For most of U.S. history, America's political leaders have considered suffrage not a natural right but a privilege restricted by wealth, sex, race, residence, literacy, criminal conviction, and citizenship. As a result, the right to vote has both expanded and contracted over time, depending on political circumstances. In the nineteenth century, states eliminated economic qualifications for voting, but the ideal of a white man's republic persisted through much of the twentieth century. And today, voter identification laws, political gerrymandering, registration requirements, felon disenfranchisement, and voter purges deny many millions of American citizens the opportunity to express their views at the ballot box.
We cannot blame the founders alone for America's embattled vote. Allan Lichtman, who has testified in more than ninety voting rights cases, notes that subsequent generations have failed to establish suffrage as a universal right. The players in the struggle for the vote have changed over time, but the arguments remain familiar. Voting restrictions impose a grave injustice on the many disenfranchised Americans and stunt the growth of our democracy.
Synopsis
The New York Times bestselling author of The Case for Impeachment shows that gerrymandering and voter suppression have a long history.

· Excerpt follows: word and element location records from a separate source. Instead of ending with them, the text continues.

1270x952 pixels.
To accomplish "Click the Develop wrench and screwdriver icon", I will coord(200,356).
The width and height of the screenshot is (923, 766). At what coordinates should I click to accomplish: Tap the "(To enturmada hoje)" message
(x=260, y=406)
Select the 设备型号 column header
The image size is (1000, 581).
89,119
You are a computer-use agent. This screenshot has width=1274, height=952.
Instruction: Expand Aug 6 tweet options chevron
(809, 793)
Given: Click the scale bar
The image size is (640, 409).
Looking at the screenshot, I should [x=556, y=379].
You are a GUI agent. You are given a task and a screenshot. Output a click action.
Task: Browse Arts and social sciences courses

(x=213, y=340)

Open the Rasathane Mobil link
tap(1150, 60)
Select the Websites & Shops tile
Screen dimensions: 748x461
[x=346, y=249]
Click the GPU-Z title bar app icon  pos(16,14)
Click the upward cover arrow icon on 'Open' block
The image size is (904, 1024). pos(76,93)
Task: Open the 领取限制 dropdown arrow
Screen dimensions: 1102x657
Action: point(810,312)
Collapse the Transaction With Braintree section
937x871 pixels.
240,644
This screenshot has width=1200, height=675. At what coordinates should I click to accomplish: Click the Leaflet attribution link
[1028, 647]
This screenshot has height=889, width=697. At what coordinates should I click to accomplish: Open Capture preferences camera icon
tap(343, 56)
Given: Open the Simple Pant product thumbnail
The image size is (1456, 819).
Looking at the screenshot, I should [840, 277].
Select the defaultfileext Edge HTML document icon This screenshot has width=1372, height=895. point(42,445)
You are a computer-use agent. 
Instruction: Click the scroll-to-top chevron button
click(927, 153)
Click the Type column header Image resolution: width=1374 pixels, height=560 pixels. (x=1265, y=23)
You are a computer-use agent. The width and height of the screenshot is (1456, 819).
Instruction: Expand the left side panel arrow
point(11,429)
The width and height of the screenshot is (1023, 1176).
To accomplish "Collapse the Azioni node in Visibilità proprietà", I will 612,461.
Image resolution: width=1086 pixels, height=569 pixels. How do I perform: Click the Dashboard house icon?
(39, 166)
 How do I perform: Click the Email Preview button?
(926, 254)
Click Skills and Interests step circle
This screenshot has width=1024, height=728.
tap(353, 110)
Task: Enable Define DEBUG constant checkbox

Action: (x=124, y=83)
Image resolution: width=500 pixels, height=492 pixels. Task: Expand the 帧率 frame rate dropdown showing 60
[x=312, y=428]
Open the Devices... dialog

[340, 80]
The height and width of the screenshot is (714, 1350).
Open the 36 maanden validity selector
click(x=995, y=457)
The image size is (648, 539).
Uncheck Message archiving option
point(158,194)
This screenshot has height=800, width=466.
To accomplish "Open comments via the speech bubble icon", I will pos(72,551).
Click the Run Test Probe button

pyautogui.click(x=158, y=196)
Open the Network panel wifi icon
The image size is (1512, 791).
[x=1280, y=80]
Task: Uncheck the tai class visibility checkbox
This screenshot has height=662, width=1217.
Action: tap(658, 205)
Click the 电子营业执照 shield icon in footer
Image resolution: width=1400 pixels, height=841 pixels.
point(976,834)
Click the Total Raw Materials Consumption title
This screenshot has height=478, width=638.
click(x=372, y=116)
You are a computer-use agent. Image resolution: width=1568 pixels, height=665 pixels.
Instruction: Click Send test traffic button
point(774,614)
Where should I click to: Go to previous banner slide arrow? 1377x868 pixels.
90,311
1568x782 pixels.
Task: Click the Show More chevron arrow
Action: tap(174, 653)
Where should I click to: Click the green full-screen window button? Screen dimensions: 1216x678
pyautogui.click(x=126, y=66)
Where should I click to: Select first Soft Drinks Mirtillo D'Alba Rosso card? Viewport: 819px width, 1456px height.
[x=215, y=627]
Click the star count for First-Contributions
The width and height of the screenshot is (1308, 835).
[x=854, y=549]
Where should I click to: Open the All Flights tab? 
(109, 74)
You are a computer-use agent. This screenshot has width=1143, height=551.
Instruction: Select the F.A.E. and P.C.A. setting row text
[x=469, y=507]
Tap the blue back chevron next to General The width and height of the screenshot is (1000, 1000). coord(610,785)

"Lichtman's important book...uses history to contextualize the fix we're in today. Each party gropes for advantage by fiddling with the franchise... Growing outrage, he thinks, could ignite demands for change. With luck, this fine history might just help to fan the flame."--New York Times Book Review
Americans have fought and died for the right to vote. Yet the world's oldest continuously operating democracy guarantees no one, not even its citizens, the right to elect its leaders.
For most of U.S. history, suffrage has been a privilege restricted by wealth, sex, race, residence, literacy, criminal conviction, and citizenship. Economic qualifications were finally eliminated in the nineteenth century, but the ideal of a white man's republic persisted long after that. Today, voter identification laws, registration requirements, felon disenfranchisement, and voter purges deny many millions of American citizens the opportunity to express their views at the ballot box.
An award-winning historian who has testified in more than ninety voting rights cases, Allan Lichtman gives us the deep history behind today's headlines and shows that calls of voter fraud, political gerrymandering and outrageous attempts at voter suppression are nothing new. The players and the tactics have changed--we don't outright ban people from voting anymore--but the battle and the stakes remain just as high.